All additional tax information is summarized by KPMG Tax M Michna Sp. K.., the Polish member firm of KPMG International, based on the Social Security System Act of 13 October 1998 (with amendments), Personal Income Tax Act of 26 July 1991 (with amendments). Inheritance and Gift Tax Act of 28 July 1983 (with amendments).
Are there social security/social insurance taxes in Poland? If so, what are the rates for employers and employees?
The Polish social security system consists of three pillars, to which payments are made. The first and second are obligatory; the third is not. Contributions are split between the employee and the employer. Generally, social security applies to income derived under a Polish employment contract and/or Polish service contracts, business activities, and so on, depending on the given situation. As a rule, it does not apply to foreign-sourced income, unless EU regulations are applicable.
In the case of local payroll remuneration, currently the social security contributions are made by both the employer and employee; however, in the case of the employee’s contributions, it is the employer who makes the actual payment to the social security authorities (ZUS). Also to be noted is that employer makes payments toward the Labor Fund and also the Employee’s Guaranteed Benefits Fund (Fundusz Gwarantowanych Swiadczen Pracowniczych), which are calculated on the individual’s grossed-up salary.
The table below provides an overview of the current types of contribution and applicable rates.
|Type of insurance||Paid by employer||Paid by employee||Total|
|Bridging Pension Fund (FEP)||0.00% or 1.50%||0.00% or 1.50%|
|Accident Fund**||0.40% - 3.60%||0.00%||0.40% - 3.60%|
|Employees' Guaranteed Benefits Fund||0.10%||0.00%||0.10%|
|Total (up to limit)||19.21% - 23.91%||13.71%||32.92% - 37.62%|
|Total (past limit)||2.95% - 6.15%||2.45%||5.40% - 8.60%|
* Once an individual’s gross remuneration exceeds 30 average estimated national salaries for a given year (PLN121 650 for 2016) contributions toward these funds cease.

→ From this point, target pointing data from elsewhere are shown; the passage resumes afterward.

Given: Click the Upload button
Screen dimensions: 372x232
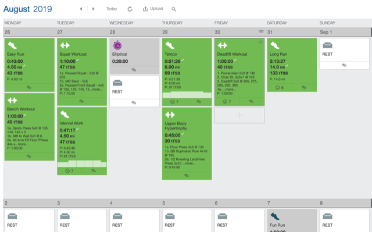Looking at the screenshot, I should pyautogui.click(x=153, y=9).
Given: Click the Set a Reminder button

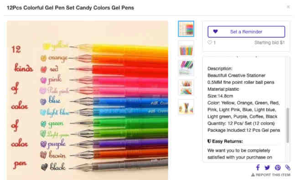Looking at the screenshot, I should pos(246,31).
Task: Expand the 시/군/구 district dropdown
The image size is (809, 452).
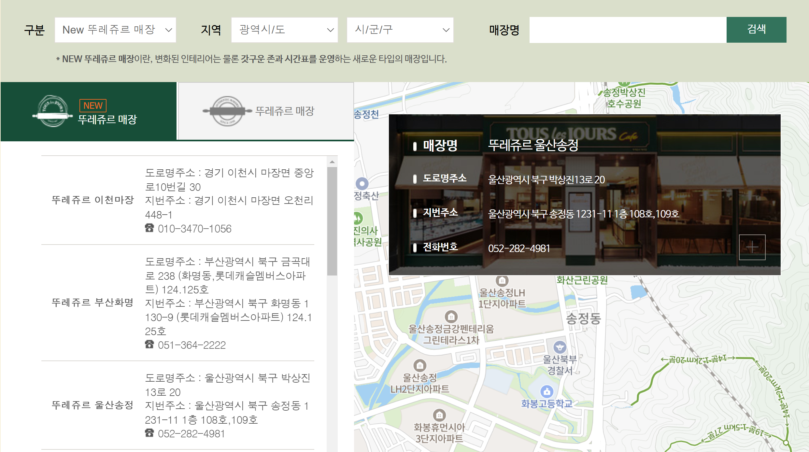Action: 400,30
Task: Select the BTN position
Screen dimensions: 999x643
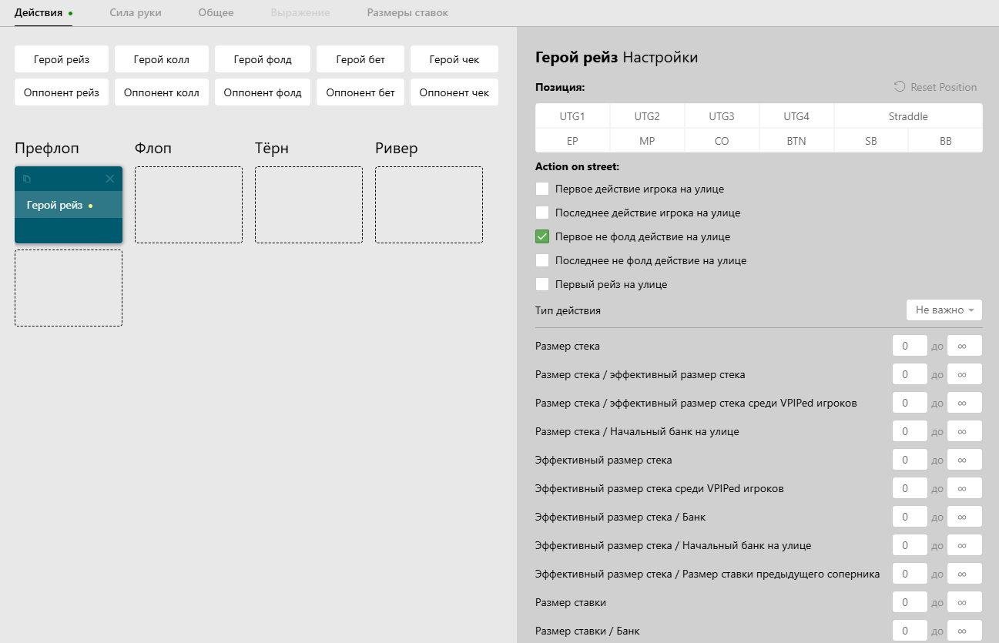Action: pyautogui.click(x=796, y=141)
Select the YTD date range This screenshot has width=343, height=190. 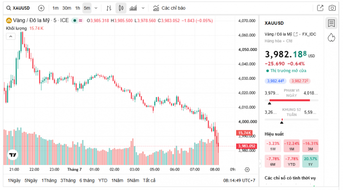point(102,180)
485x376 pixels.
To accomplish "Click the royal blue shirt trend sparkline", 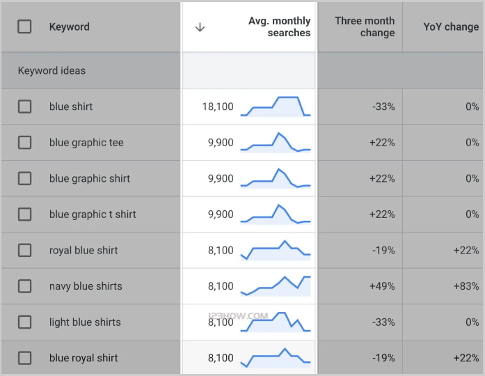I will (276, 250).
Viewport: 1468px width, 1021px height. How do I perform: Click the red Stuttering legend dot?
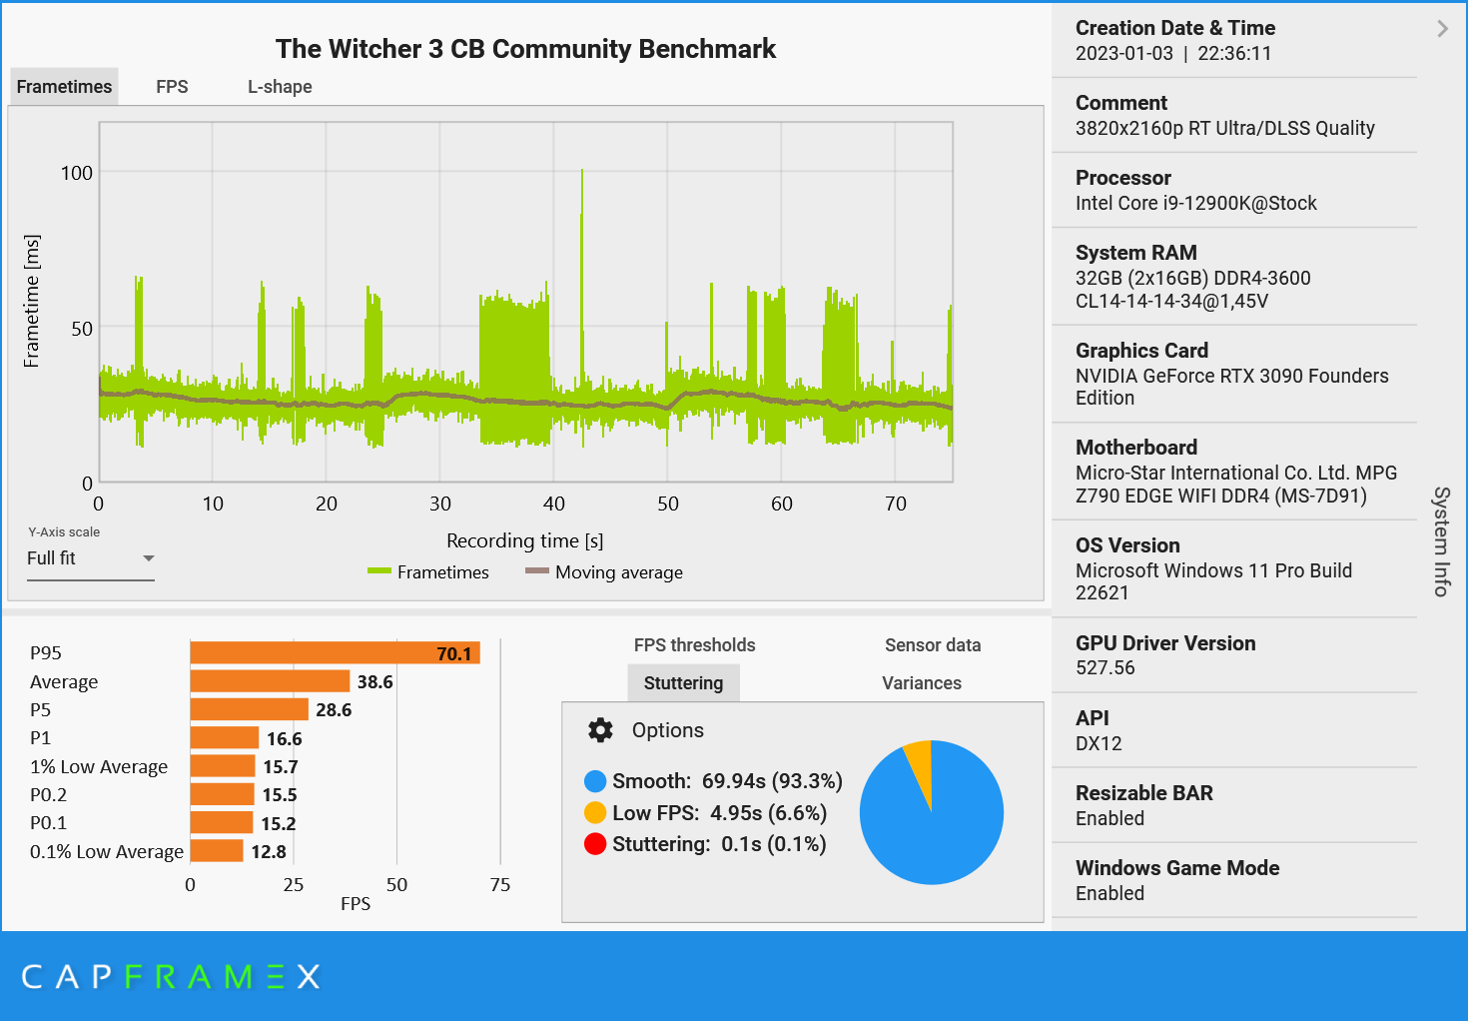point(594,844)
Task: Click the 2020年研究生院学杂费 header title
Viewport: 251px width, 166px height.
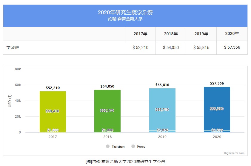Action: click(x=125, y=13)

** Accident fund contributions are calculated based on the number of individuals registered for accident insurance and the activity of the payer specified under the employer’s statistical REGON number (according to the Polish Classification of Business Activities-PKD). The level of accident fund is determined through the decision of social security authorities.

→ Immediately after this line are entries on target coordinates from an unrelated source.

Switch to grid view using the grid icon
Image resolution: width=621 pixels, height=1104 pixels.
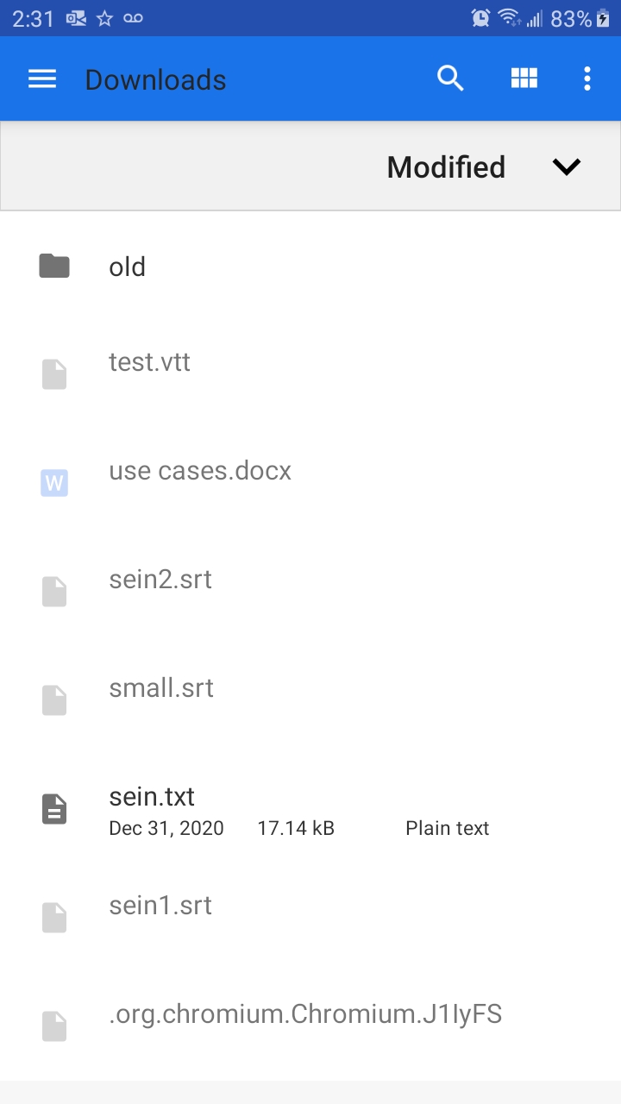pyautogui.click(x=524, y=78)
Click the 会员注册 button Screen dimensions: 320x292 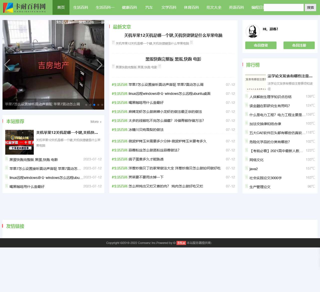pos(299,45)
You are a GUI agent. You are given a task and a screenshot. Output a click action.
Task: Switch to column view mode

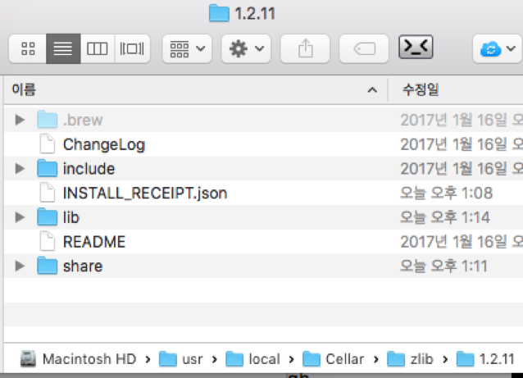pos(97,49)
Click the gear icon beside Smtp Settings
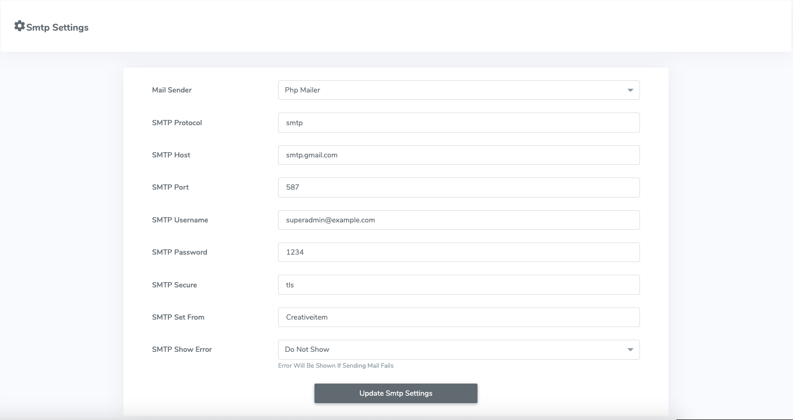Screen dimensions: 793x420 [20, 26]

All compensation left over after the social security contributions have been deducted is subject to taxation in the standard manner.

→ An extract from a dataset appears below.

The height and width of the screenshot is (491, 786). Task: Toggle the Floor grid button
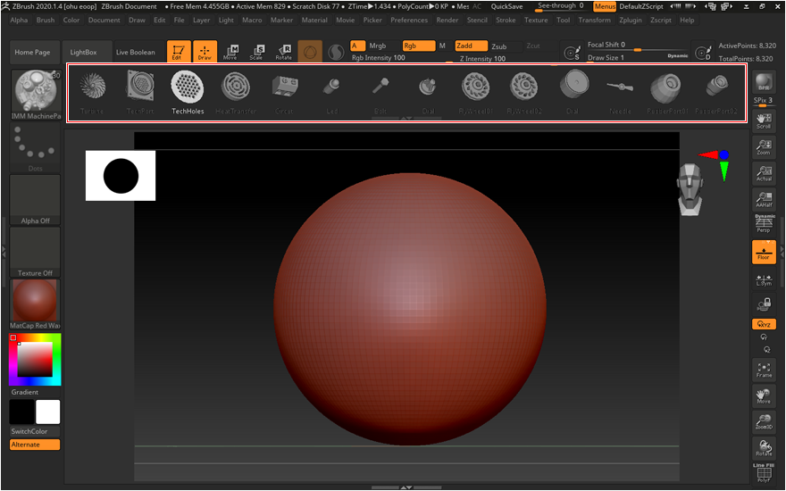pyautogui.click(x=763, y=252)
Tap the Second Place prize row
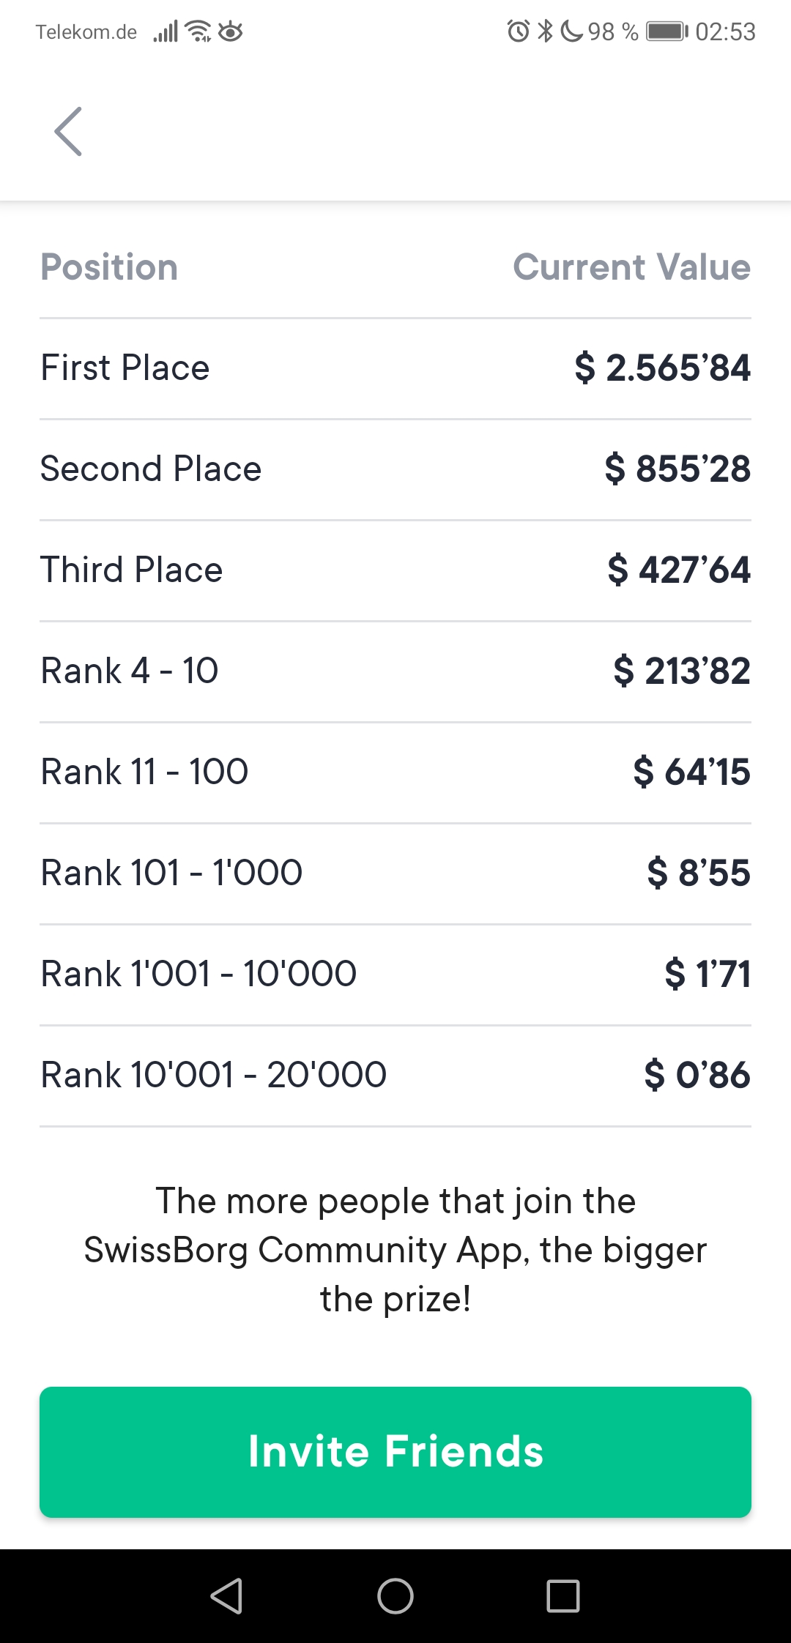Viewport: 791px width, 1643px height. click(396, 469)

Mandatory health insurance contributions are also payable by the employee at 9% of income, however, 7.75% is deductible from tax as a credit, so in practice the net cost to the individual is 1.25%.
Specific EU regulations apply to EU citizens working in Poland (and Polish assignees working abroad in EU states).
The Community provisions on social security do not implement one uniform social security system in the form of a single European system for all EU member countries.
Each EU member country may retain its own domestic social security system and design different regulations. The Community provisions on social security have, however, general legal force and apply directly in all Member States and are binding upon everyone to whom they are applied and have to be observed by national authorities and administrations, social security institutions, and courts. Even in cases where provisions of national law are in conflict with Community rules, the latter have priority.
Generally, a person who has exercised their right to move within the Union may not be placed in a worse position than a person who has always resided and worked in one single Member State. In order to avoid a situation where migrant workers are either insured twice or not at all, the Community provisions on social security, determine which national legislation applies to a migrant worker in each particular case.
Individuals working in Poland, who are EU Member State nationals, should be affected by the EU social security regulations in the field of social security, which became effective in Poland following EU accession. Depending on the individual circumstances of each assignee, they may be subject to social security in their home country, the country of their employment, or the country where work is actually performed. Each case should be investigated carefully to determine appropriate social security contribution payment requirements and obligations.
Are there any gift, wealth, estate, and/or inheritance taxes in Poland?
Inheritance and donation tax are payable on the acquisition of immovable and movable property located within the country and property rights subject to execution in and outside Poland. However, in the case of movables, this does not apply when the donor and recipient are not Polish citizens and do not have a permanent residence in Poland at the time the donation is made.
At present, there are no wealth taxes imposed in Poland.
Are there real estate taxes in Poland?
As a rule, individuals who possess real estate as owners, freeholders of the property or perpetual usufructuaries of land are obliged to pay real estate tax. The total amount of the tax is determined by commune council with the consideration of maximal real estate tax rates established in appropriate provisions.
Are there sales and/or value-added taxes in Poland?
Value-added tax exists in Poland. The basic rate is 23 percent. There are also actions which are subject to lower 8 percent, 5 percent, or 0 percent tax rates and actions exempt from value-added tax.
Are there unemployment taxes in Poland?
Currently, there are no unemployment taxes in Poland.
Are there additional taxes in Poland that may be relevant to the general assignee? For example, customs tax, excise tax, stamp tax, and so on.
There are generally no local taxes levied on expatriates with respect of their remuneration subject to Polish tax.